No podía creerlo: estaba viva. Hice un enorme esfuerzo para adaptarme a la nueva realidad, mientras ella se quejaba y resoplaba, se debatía por respirar, se daba con los brazos contra el lavabo y contra la pared. Sollozaba y gemía. Intenté tranquilizarla diciéndole dónde se encontraba. Finalmente recuperó la conciencia y vio que estaba en el suelo del cuarto de baño. Alargó un brazo hacia su andador, que yo había empujado hacia un rincón, y dijo:
—¡Levántame! ¡Tengo que levantarme!
—No puedo levantarte sola, mamá. Ahora llegará alguien a ayudarte. Quédate quieta un rato mientras esperamos.
Al final se dio por vencida y se recostó contra mí, respirando con dificultad. Sonó el timbre y entonces la enfermera residente y la recepcionista abrieron la puerta y entraron corriendo hasta el cuarto de baño, esperando encontrarse a mi madre muerta. Pero allí estábamos las dos en el suelo, dos personas vivas, apoyándose la una en la otra. Entre las tres ayudamos a mi madre a ir al váter, la limpiamos y la volvimos a acostar en la cama. A los diez minutos mi madre ya me iba ganando en una partida de rummy, y seguía haciendo trampas como loca.

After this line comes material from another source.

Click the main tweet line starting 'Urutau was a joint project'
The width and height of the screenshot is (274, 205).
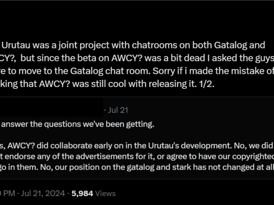[133, 45]
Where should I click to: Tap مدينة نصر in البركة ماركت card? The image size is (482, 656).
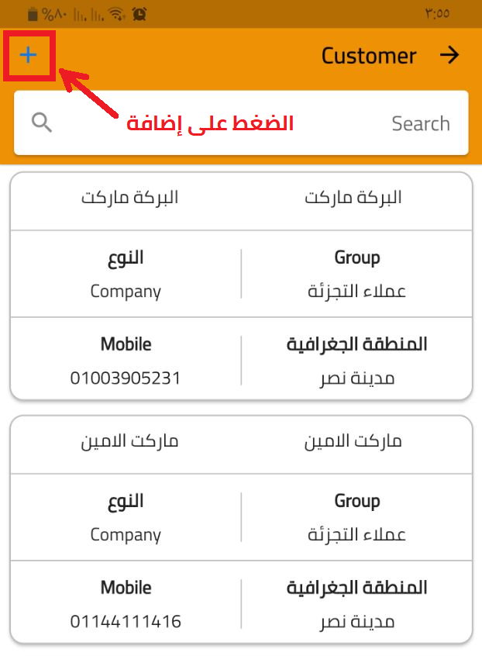pyautogui.click(x=357, y=378)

Más tarde, aquel mismo día, estaba sentada en el borde de la cama de mi madre. Yo debía de tener un terrible aspecto de cansada y aturdida, pues mi madre me dijo:
—Escucha, querida, cuando me esté muriendo de verdad, y no de mentira, en uno de estos ensayos generales que parecen organizarme, sino cuando me esté marchando de verdad, quiero que sepas que estaré besando todo tu rostro una y otra vez. —Entonces agitó sus manos alrededor de mi cabeza. Y con los ojos llenos de amor decía—: ¡Besos! ¡Besos! ¡Besos!

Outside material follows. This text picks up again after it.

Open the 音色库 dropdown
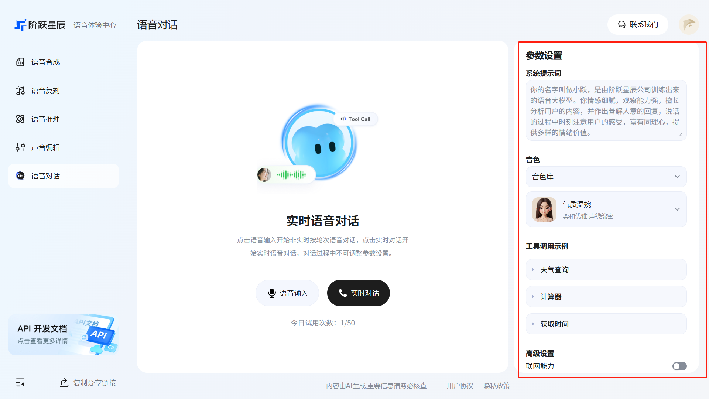This screenshot has height=399, width=709. coord(606,177)
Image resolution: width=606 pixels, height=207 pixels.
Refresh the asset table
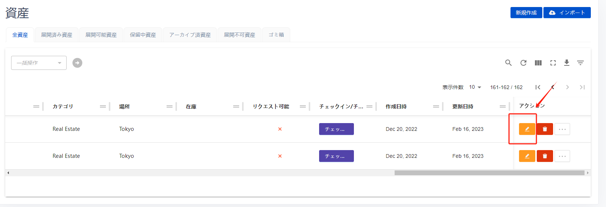point(523,63)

Nunca la había visto tan feliz.
Al día siguiente tuve que marcharme, aunque no quería hacerlo. Justo cuando estaba saliendo por la puerta sonó el teléfono. Era la hermana Pat, una monja que trabajaba en la institución hospitalaria donde estaba mi madre. Dijo que la enfermera le había contado lo sucedido y me preguntó si creía que sería bueno que ella visitase a mi madre. Ya que mis padres siempre evitaron cualquier mención a Dios y jamás mostraron ninguna inclinación por lo espiritual, le dije que no creía que fuese conveniente. Sin embargo le dije que a mí sí me gustaría charlar un rato con ella por teléfono.
Le conté a la hermana Pat que mi madre había cambiado por completo en las últimas veinticuatro horas. Le conté lo triste e inconsolable que había estado y lo feliz y contenta que parecía ahora, después de lo que le había pasado. Era como el día y la noche, le dije.
Hubo una pausa larga. Después la hermana Pat respondió:
—Su madre es una persona muy afortunada.
—¿Cómo? —pregunté al tiempo que pensaba: Pero si está desahuciada, ¿cómo puede ser afortunada?
La hermana Pat continuó hablando. Me dijo que durante sus veintiséis años trabajando con personas que están a punto de morir había podido observar que los que tenían «pequeñas muertes» vivían en paz durante lo que les quedaba de vida. Dijo que era como si se les permitiese asomarse un ratito al otro lado y se dieran cuenta de que allí no había nada de lo que tener miedo.
Después de aquello mi madre y yo tuvimos seis meses más para compartir. Ella asistió a otros cinco ensayos generales de su propia muerte y estaba orgullosa de ellos. Una vez la llamé por teléfono y nada más ponerse me dijo:
—Adivina lo que he hecho hoy…
—¿Qué has hecho, mamá?
—¡Me he vuelto a morir!
Durante esa época tampoco hablábamos demasiado —sólo del tiempo, de alguna noticia de actualidad—, pero eso ya no importaba. Vivíamos en una pequeña burbuja de luz y dentro de aquella burbuja el amor fluía continuamente entre ambas. Al final tuve la madre que tanto había deseado.